While metabolic plasticity has long been recognized as a hallmark of cancer, we have only recently started to exploit the differences between cancer cell and normal cell metabolism [8]. Metabolic rewiring of PCa cells through oncogenic Kras permits the survival and proliferation in a severely hypoxic and nutrient-deprived microenvironment and presents assorted opportunities for selective targeting [3, 8]. Hydroxychloroquine has reached several clinical trials for PCa patients as a potent inhibitor of autophagy and micropynocitosis by preventing lysosomal degradation [8] showing clinical potential. Further key regulators of tumour metabolism such as pyruvate kinase isoform M2 and lactate transport also play a critical role in the maintenance of intracellular pH and in tumor-stroma interactions and are subjects of preclinical investigations [3]. Interestingly, recent studies demonstrated that fasting cycles enhanced the efficacy of gemcitabine in vitro and in the in vivo murine xenograft model and inhibited PCa growth [1].

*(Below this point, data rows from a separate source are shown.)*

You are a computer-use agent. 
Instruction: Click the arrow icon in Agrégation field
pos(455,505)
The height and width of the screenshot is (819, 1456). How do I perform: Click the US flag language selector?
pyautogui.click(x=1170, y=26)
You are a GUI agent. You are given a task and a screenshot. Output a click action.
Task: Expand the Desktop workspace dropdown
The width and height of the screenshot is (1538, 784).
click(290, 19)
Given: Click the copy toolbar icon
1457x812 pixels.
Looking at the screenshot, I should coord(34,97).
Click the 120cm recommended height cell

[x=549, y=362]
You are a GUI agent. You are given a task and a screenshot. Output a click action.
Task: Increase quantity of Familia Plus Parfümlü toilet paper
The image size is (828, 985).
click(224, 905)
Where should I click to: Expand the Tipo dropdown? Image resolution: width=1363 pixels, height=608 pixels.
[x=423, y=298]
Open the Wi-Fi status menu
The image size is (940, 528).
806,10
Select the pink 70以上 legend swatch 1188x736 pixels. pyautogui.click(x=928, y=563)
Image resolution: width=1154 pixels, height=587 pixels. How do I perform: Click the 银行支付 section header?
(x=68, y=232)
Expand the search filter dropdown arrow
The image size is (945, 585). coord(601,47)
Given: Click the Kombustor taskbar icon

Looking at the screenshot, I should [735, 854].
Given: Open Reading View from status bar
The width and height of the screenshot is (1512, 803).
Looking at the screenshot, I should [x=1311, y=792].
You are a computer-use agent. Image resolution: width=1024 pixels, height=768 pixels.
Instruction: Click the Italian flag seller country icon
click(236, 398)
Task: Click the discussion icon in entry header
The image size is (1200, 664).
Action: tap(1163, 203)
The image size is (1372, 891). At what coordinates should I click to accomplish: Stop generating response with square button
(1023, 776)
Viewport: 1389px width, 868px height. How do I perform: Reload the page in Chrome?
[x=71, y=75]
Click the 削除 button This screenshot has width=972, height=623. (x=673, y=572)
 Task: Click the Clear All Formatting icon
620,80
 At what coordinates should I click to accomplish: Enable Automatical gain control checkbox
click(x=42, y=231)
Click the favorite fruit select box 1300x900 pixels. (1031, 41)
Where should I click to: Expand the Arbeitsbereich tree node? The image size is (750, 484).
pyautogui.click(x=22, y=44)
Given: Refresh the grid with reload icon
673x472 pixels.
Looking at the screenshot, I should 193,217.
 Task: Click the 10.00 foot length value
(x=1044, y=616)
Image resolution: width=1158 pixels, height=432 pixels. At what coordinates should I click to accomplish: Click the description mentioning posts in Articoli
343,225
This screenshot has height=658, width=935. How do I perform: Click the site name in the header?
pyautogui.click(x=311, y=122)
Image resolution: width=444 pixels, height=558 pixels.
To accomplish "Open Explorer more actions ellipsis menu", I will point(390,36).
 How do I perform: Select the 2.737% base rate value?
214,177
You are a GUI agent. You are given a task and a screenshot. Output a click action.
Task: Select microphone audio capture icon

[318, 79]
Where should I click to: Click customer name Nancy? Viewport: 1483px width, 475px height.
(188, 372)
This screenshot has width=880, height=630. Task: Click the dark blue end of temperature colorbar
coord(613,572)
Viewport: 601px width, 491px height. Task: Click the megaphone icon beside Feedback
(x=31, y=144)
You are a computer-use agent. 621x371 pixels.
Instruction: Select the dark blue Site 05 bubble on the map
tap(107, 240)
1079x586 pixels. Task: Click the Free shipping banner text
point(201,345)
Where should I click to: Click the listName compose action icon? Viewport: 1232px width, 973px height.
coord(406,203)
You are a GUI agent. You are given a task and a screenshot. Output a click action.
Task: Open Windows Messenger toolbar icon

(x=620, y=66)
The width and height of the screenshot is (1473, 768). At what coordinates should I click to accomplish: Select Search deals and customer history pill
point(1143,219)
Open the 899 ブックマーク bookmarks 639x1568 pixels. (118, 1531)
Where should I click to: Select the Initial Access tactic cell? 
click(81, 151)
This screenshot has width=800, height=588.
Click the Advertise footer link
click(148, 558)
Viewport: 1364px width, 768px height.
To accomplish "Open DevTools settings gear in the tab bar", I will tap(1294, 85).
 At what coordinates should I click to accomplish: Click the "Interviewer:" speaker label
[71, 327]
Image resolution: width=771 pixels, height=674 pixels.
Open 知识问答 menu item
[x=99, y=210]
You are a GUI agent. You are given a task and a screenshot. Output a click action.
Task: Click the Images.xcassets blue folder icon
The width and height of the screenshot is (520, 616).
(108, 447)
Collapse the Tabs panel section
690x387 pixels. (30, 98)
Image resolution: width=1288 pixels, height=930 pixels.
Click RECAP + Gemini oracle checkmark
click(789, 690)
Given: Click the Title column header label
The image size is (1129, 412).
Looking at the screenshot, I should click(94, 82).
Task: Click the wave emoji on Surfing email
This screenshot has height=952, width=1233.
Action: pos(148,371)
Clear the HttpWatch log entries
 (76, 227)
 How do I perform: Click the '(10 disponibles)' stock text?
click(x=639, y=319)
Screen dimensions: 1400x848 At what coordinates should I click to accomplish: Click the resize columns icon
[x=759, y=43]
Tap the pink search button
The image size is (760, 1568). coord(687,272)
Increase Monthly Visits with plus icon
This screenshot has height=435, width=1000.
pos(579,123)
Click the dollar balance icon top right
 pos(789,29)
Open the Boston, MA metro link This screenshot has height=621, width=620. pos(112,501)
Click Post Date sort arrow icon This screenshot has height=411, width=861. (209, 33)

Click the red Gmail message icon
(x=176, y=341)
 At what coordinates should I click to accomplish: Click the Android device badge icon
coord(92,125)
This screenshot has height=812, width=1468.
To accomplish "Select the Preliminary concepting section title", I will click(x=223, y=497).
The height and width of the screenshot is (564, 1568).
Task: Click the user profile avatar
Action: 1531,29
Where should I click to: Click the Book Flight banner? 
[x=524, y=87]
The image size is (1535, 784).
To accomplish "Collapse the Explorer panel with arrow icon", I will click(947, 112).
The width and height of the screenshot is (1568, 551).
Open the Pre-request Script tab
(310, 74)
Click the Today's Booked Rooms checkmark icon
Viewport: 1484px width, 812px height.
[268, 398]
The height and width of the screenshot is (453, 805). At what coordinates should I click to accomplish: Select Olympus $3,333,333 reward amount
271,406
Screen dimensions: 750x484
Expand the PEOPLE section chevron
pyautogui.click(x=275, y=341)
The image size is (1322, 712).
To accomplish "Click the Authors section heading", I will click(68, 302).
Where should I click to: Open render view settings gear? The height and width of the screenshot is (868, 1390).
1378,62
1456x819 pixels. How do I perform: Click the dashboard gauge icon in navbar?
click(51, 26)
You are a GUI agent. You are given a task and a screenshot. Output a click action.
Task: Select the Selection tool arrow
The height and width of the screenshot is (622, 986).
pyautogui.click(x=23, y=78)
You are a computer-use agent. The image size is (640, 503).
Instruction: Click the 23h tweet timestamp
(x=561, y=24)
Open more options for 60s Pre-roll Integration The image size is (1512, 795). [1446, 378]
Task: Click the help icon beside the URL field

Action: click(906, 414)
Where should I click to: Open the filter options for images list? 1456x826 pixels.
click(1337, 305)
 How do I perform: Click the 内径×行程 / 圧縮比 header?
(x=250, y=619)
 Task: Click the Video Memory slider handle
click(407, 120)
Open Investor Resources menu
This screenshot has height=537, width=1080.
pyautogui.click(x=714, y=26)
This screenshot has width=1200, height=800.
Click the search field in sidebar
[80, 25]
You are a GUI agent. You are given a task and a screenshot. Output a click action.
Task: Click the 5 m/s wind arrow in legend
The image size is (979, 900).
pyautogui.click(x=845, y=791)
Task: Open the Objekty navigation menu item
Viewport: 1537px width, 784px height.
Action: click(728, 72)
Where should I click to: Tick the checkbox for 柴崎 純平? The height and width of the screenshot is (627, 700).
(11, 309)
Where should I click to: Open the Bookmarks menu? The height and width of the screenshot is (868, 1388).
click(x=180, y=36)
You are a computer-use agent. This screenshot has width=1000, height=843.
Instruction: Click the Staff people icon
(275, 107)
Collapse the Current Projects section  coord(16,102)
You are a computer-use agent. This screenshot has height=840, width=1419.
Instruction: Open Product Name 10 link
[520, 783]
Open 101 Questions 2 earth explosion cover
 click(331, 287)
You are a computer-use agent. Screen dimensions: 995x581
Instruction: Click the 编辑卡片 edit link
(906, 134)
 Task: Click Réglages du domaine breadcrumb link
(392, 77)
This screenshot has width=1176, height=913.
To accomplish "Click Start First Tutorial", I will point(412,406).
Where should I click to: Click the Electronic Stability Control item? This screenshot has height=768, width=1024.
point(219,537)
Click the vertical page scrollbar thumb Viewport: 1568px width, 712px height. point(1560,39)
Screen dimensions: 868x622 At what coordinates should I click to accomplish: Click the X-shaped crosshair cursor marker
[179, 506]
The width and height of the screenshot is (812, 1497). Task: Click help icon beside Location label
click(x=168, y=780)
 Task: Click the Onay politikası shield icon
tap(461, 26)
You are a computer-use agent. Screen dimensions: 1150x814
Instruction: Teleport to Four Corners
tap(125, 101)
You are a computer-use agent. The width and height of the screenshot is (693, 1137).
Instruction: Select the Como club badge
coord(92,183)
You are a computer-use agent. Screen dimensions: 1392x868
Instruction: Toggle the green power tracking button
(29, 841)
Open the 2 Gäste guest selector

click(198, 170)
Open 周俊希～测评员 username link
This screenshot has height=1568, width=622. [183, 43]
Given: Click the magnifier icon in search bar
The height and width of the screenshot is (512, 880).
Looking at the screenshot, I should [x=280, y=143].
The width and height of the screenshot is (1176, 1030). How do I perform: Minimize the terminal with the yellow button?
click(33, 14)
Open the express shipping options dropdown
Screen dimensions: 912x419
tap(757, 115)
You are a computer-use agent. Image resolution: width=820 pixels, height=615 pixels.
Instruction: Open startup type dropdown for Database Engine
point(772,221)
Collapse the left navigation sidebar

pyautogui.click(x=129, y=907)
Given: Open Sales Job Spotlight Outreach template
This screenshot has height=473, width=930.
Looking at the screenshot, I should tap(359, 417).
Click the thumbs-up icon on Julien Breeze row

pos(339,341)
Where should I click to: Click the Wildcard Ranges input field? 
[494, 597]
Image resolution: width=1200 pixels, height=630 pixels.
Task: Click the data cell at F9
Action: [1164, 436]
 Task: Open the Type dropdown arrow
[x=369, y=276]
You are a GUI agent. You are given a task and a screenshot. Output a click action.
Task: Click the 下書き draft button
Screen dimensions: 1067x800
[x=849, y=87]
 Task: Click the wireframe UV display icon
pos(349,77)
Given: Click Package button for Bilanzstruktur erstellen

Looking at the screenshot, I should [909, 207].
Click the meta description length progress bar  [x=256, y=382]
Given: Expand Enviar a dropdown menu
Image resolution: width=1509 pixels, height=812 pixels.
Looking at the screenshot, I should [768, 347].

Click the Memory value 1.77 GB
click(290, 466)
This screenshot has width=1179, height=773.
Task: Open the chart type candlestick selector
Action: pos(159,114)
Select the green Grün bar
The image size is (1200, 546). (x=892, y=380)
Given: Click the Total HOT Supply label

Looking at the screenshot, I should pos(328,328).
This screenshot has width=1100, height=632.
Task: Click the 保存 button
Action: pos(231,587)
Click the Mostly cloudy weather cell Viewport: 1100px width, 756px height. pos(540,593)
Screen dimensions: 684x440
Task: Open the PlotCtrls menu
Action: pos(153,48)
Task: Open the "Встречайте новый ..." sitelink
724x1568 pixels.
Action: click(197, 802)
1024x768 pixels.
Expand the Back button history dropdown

Our growing understanding of the PCa biology has led to the development of novel immunotherapies as well as drugs targeting key regulators of the stromal and tumor metabolism. However, the full potential of these agents has been hampered by the presence of therapeutic resistance, resulting from intrinsic compensatory signalling pathways and mutagenic evolution [16]. Only combinations of targeted treatments addressing simultaneously the immunological and stromal component of the TME as well as tumor-promoting metabolic pathways, will be able to circumvent the manifold resistance mechanisms and yield a clinical benefit [16]. The main challenge will be to propose and predict effective combinations. On this matter, novel technologies such as gene-silencing tools and phosphoproteomics are crucial and will enable the identification of synthetic lethal drug combinations and complex compensatory signalling pathways in PCa cells [16]. Due to the presence of the tumor burden serving as an antigen source for T cell priming, neoadjuvant approaches may unleash a more potent antitumoral immune response [17] and seem undoubtedly the appropriate start for future multimodal strategies combining immune therapy with classical chemotherapy.